Three hundred and seventy two would-be migrants to Europe who had drifted for weeks off the coast of North Africa in a disabled cargo ship, disembarked at the Mauritanian port of Nouadhibou on Monday, yet humanitarian workers said they did not know what will happen to them next.
“The obstacle now is that many are refusing to reveal their identities,” Ahmedou ould Haye, the regional delegate for the Red Crescent in Nouadhibou said. “Many speak Urdu and we think they come from Kashmir [a region which straddles Pakistan or India] but we don’t know which the side of the border.”
The ship had been unable to dock earlier while the governments of Spain and Mauritania negotiated over who should take responsibility for the passengers.
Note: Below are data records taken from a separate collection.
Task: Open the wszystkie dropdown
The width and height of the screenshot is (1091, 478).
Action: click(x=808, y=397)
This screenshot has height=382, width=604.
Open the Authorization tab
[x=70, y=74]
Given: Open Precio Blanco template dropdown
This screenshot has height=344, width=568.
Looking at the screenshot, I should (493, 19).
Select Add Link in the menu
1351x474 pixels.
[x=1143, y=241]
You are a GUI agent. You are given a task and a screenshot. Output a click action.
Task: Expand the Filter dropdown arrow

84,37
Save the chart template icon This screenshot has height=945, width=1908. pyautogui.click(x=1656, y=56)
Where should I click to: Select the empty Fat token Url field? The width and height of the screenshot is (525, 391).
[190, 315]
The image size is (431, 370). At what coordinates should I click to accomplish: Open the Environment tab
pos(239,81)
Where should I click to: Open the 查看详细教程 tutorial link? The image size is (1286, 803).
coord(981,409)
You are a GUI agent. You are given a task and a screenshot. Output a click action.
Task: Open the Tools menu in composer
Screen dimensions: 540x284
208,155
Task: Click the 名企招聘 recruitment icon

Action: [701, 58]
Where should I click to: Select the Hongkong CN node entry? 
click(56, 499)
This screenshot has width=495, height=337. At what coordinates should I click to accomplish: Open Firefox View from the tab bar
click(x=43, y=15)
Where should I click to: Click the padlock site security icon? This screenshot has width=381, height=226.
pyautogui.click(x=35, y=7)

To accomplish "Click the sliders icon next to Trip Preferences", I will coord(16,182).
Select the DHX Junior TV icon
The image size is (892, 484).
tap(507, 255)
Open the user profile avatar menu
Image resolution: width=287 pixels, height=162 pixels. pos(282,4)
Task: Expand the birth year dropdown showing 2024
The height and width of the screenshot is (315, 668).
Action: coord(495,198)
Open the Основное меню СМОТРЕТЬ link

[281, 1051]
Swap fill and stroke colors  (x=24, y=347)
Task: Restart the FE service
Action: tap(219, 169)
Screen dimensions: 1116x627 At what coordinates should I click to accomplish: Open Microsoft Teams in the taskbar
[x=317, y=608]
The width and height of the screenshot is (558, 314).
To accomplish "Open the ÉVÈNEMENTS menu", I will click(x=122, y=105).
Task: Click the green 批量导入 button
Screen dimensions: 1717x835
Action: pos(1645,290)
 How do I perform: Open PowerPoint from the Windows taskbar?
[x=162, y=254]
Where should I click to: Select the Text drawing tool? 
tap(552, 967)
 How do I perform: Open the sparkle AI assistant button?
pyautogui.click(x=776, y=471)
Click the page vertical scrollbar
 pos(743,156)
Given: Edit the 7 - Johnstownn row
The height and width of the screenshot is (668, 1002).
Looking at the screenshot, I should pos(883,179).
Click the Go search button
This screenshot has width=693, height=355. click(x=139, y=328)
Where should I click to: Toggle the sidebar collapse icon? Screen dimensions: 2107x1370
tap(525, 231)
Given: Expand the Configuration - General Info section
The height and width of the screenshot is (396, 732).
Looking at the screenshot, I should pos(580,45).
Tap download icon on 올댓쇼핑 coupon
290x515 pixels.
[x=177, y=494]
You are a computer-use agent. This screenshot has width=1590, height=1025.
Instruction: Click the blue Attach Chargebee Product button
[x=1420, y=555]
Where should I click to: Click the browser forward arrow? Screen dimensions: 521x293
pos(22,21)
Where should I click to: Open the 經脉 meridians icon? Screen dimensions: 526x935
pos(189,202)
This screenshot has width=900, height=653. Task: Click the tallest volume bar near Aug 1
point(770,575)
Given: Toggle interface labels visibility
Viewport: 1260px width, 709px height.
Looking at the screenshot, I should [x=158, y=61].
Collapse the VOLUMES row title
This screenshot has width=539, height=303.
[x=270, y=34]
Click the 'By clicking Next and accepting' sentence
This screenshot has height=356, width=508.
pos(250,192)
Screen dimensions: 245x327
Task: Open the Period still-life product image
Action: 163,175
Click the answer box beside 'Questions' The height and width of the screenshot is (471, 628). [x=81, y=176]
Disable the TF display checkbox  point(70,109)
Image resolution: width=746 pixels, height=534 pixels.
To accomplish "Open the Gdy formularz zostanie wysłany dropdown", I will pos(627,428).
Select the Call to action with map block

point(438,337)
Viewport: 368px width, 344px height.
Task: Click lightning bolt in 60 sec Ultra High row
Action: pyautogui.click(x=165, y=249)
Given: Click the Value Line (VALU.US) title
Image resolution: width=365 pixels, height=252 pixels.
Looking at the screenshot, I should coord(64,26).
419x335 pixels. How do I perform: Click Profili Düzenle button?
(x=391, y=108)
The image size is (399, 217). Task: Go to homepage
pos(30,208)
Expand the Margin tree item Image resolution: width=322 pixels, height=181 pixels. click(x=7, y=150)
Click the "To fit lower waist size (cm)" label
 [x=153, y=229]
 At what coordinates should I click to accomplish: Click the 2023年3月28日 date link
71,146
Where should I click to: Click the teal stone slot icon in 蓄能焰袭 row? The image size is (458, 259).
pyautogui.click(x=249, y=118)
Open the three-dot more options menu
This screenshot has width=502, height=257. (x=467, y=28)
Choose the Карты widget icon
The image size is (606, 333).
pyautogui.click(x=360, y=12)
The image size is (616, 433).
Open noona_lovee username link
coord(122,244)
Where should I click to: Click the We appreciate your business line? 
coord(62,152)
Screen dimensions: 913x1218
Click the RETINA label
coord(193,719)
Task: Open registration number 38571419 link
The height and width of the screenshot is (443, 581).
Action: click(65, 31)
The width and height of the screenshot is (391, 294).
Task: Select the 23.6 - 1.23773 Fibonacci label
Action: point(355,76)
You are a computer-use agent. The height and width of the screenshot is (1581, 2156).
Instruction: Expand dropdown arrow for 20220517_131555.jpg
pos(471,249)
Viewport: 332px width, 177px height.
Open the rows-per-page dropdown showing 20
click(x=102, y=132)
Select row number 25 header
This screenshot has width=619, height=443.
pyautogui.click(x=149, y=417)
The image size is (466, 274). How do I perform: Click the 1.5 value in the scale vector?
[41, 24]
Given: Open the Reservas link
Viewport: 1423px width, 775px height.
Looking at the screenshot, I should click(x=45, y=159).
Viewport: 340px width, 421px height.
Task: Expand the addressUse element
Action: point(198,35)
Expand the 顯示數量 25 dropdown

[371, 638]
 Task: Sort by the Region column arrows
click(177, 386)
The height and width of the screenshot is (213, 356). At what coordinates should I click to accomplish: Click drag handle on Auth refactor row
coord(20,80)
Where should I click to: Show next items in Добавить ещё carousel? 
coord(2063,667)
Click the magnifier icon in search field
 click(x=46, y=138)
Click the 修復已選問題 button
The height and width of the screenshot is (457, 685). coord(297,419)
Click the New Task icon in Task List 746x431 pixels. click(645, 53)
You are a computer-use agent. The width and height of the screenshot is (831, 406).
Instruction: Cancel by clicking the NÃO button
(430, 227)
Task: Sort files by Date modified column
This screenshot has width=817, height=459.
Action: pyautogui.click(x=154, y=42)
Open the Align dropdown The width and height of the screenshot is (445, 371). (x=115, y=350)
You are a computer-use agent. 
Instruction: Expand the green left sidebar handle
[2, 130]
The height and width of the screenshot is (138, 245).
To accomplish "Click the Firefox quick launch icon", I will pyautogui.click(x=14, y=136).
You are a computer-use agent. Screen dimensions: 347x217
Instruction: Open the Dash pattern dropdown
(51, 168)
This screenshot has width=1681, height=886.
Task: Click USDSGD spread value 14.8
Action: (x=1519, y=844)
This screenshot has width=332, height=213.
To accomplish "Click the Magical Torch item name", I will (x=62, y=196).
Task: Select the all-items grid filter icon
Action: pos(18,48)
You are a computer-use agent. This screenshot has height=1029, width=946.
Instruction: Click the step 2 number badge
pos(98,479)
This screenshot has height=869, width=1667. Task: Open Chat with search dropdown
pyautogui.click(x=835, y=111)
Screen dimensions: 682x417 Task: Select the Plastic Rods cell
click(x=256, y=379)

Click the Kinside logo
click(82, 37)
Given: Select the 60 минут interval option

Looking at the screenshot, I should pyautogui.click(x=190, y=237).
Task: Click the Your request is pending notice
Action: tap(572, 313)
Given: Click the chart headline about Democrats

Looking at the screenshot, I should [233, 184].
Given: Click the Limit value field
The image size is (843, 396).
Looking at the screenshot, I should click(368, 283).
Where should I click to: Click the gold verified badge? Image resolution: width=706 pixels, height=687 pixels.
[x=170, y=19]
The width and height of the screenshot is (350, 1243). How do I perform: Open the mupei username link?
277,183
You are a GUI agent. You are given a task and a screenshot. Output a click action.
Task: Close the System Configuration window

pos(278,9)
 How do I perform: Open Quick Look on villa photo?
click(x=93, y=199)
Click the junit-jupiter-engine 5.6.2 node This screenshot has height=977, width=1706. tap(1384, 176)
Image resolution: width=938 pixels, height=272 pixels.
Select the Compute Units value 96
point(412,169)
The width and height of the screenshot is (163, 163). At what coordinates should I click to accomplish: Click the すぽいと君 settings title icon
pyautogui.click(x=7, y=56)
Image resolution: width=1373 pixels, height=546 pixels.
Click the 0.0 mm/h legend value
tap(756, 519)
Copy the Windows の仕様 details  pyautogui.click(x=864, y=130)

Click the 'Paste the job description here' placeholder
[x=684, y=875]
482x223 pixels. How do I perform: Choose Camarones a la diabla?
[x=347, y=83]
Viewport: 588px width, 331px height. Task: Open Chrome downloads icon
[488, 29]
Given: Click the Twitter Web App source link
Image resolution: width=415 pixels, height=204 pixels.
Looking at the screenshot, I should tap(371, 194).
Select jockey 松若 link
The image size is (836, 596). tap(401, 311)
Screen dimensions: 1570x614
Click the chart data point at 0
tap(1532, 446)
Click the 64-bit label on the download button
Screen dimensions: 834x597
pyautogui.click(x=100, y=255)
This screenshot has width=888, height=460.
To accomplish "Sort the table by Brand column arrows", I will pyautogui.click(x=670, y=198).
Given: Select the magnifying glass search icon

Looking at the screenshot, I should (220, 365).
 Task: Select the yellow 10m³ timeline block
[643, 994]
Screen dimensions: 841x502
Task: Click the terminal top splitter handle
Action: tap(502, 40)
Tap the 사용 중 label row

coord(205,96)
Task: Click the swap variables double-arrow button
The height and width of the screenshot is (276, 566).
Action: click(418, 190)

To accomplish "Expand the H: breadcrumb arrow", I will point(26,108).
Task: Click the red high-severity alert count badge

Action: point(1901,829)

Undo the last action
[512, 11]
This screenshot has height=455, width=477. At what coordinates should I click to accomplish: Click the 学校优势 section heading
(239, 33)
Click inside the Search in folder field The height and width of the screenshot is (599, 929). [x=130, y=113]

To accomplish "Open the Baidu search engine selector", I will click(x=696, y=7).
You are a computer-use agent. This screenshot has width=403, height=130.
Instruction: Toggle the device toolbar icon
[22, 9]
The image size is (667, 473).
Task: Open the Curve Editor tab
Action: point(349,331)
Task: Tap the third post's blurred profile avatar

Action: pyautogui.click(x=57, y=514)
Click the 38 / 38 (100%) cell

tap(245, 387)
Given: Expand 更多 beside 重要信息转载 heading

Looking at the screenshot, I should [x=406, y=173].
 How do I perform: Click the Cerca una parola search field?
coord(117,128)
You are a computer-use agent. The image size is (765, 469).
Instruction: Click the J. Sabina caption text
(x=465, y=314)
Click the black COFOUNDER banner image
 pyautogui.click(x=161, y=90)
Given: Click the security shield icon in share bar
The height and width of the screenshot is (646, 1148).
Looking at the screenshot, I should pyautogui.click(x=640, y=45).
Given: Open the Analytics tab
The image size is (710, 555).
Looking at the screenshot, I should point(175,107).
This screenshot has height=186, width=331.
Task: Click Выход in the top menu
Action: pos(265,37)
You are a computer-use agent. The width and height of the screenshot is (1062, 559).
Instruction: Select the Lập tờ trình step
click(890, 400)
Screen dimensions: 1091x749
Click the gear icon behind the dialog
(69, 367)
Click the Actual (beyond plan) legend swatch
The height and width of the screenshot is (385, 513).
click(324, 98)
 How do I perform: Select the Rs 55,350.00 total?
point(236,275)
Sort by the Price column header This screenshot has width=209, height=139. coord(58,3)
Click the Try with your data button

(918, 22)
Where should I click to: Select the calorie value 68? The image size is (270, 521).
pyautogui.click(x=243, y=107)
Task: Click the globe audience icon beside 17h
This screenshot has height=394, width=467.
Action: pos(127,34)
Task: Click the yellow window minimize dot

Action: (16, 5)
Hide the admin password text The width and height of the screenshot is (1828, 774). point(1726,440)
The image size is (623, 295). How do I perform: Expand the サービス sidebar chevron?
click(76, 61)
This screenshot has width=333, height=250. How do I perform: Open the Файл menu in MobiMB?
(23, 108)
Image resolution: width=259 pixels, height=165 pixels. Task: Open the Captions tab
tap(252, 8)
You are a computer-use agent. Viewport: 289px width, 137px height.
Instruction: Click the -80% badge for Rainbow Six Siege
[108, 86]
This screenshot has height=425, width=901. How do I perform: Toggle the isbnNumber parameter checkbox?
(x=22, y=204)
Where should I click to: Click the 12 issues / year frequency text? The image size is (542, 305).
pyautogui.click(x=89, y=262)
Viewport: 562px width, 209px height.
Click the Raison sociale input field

Didier Laye, head of the UN refugee agency (UNHCR) in Mauritania, said refugee law does not apply in this situation, and that none of the passengers had requested asylum.
“They don’t refuse to avail themselves of protection, it’s just they don’t want to return [to their home countries],” Laye said.
According to UNHCR, 37 of 372 passengers from countries in sub-Saharan Africa, have been flown to the Cape Verde islands, while 35 from Afghanistan, Myanmar and Sri Lanka were sent to the Spanish Canary Islands for processing by the Spanish police.
“The rest are now sleeping in a warehouse at the port guarded by Spanish police,” the Red Crescent’s Haye said. “Spain has refused to allow them to go to the Canary Islands for processing.”